La première nouveauté importante en 2025 sera la sortie d’Um/Welt, un disque et un projet éponyme né début 2024 grâce au soutien du Centre de production WeStart de Novare. Comme avec Hidden Rooms, j’ai signé les compositions originales mais le son électronique expérimental est librement inspiré par des textes, ce qui crée un écosystème musical de références et d’interdépendances nettement différent. Je suis accompagné dans cette aventure par la chanteuse et oudiste tunisienne Sarra Douik, le saxophoniste Manuel Caliumi et Riccardo Sella au traitement électronique.
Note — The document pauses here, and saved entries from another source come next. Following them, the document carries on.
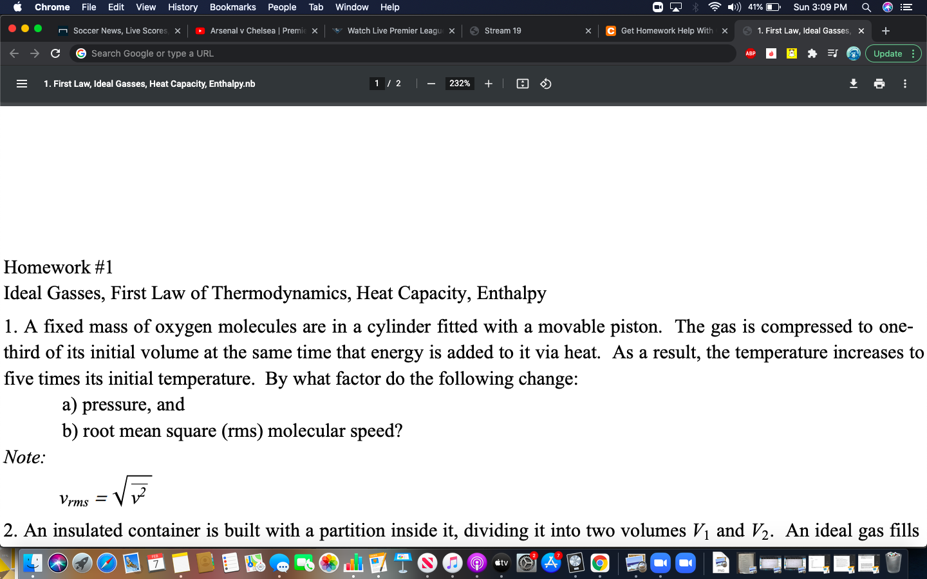Adjust the 232% zoom level control
The height and width of the screenshot is (579, 927).
click(x=459, y=84)
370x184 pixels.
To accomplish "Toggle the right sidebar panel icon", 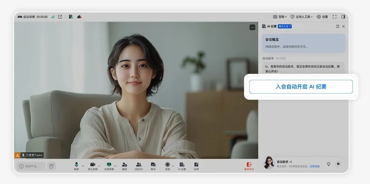I will [x=343, y=17].
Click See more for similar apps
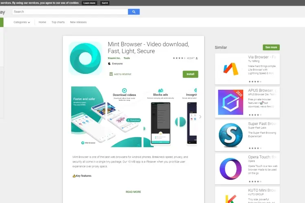Image resolution: width=305 pixels, height=203 pixels. [x=271, y=47]
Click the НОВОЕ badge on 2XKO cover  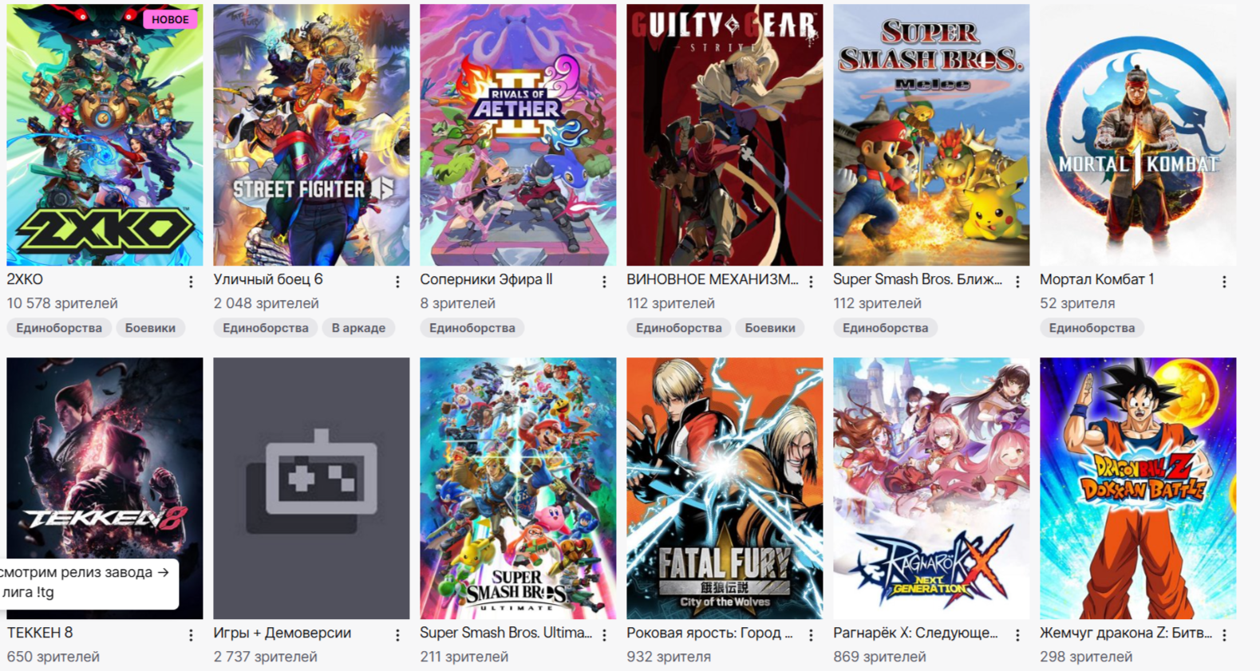coord(170,19)
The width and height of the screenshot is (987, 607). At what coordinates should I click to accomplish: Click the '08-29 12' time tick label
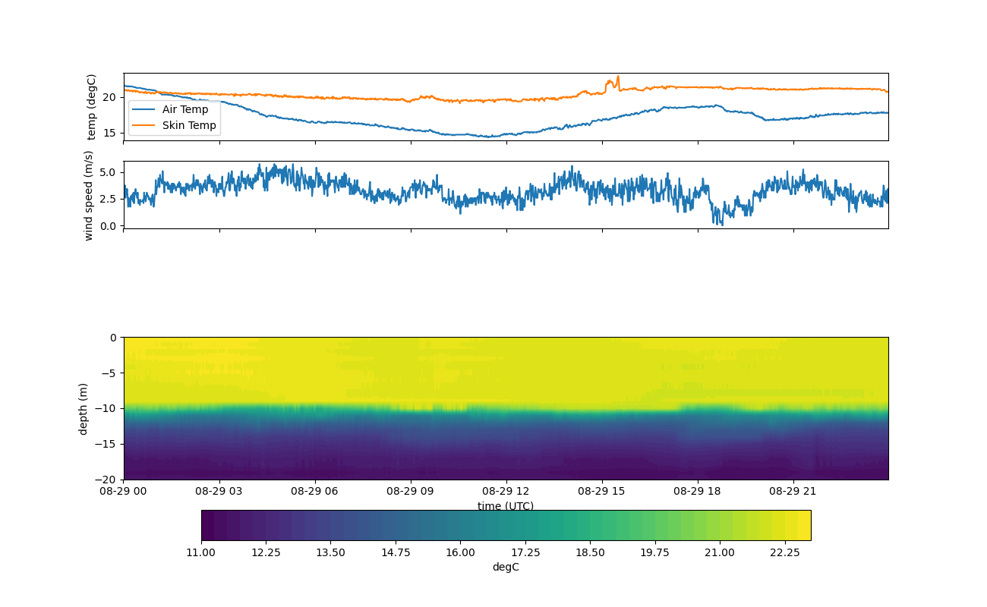(506, 491)
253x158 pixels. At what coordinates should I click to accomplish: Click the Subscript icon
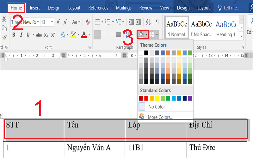tap(46, 35)
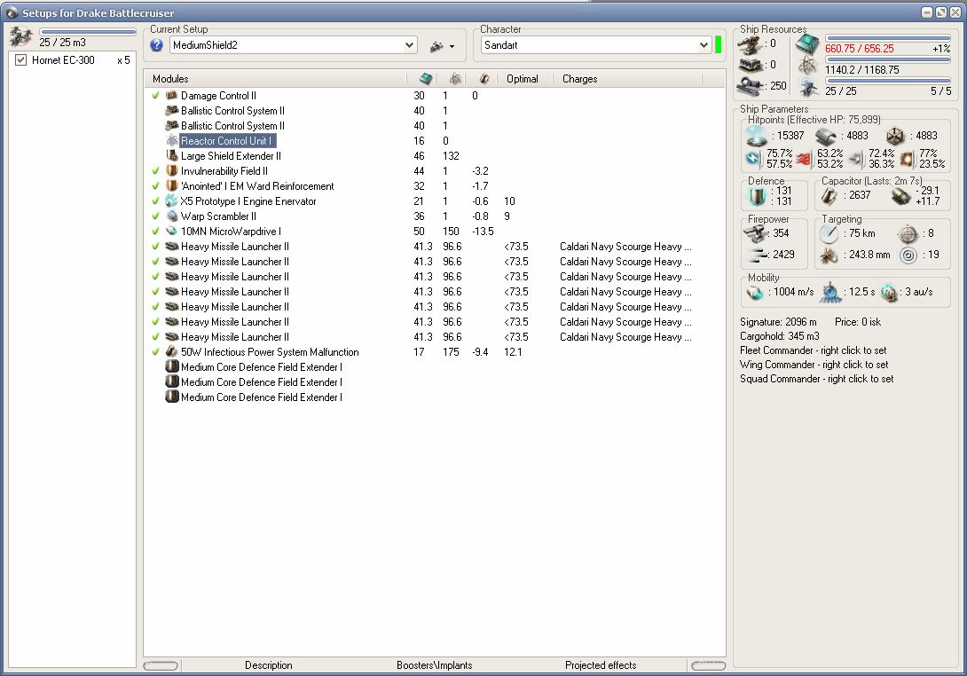Image resolution: width=967 pixels, height=676 pixels.
Task: Click the Large Shield Extender II icon
Action: (x=172, y=156)
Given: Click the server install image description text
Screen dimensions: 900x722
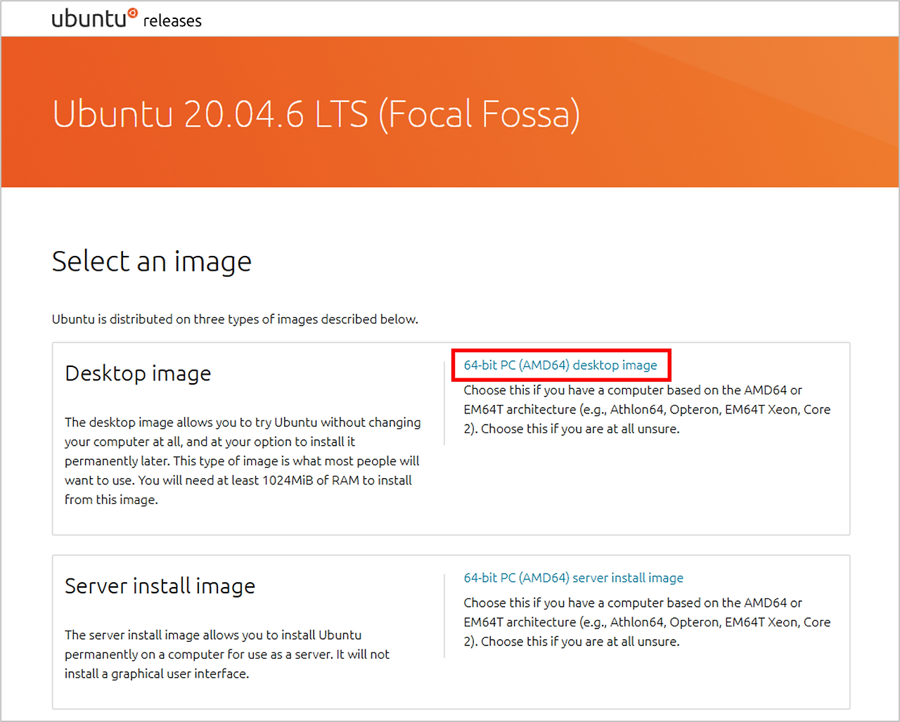Looking at the screenshot, I should point(226,654).
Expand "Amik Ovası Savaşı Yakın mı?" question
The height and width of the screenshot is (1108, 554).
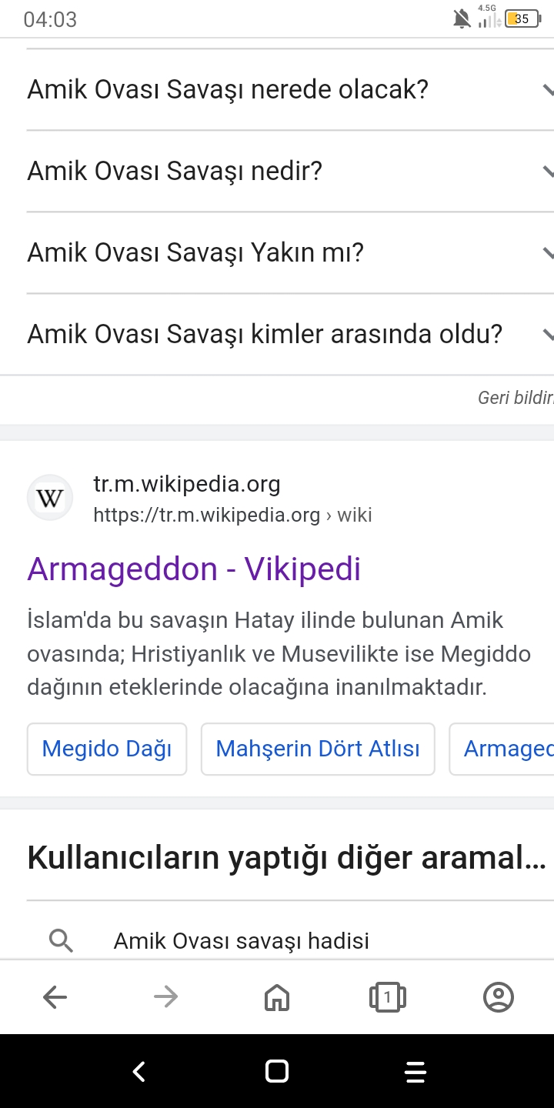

Um/Welt est également l’un des quatre lauréats du projet New Generation Jazz 2025, ce qui nous permet de présenter ce répertoire dans des festivals et des showcases importants sur le plan national et international. Le duo avec Alberto Collodel verra la sortie de l’album Beasts Of Eden. Enfin, il y aura de nombreux concerts avec Giovanni Mancuso et avec les différentes collaborations que je mène depuis des années, par exemple avec la chanteuse Valentina Fin et aussi le groupe de rock italo-français Grimoon.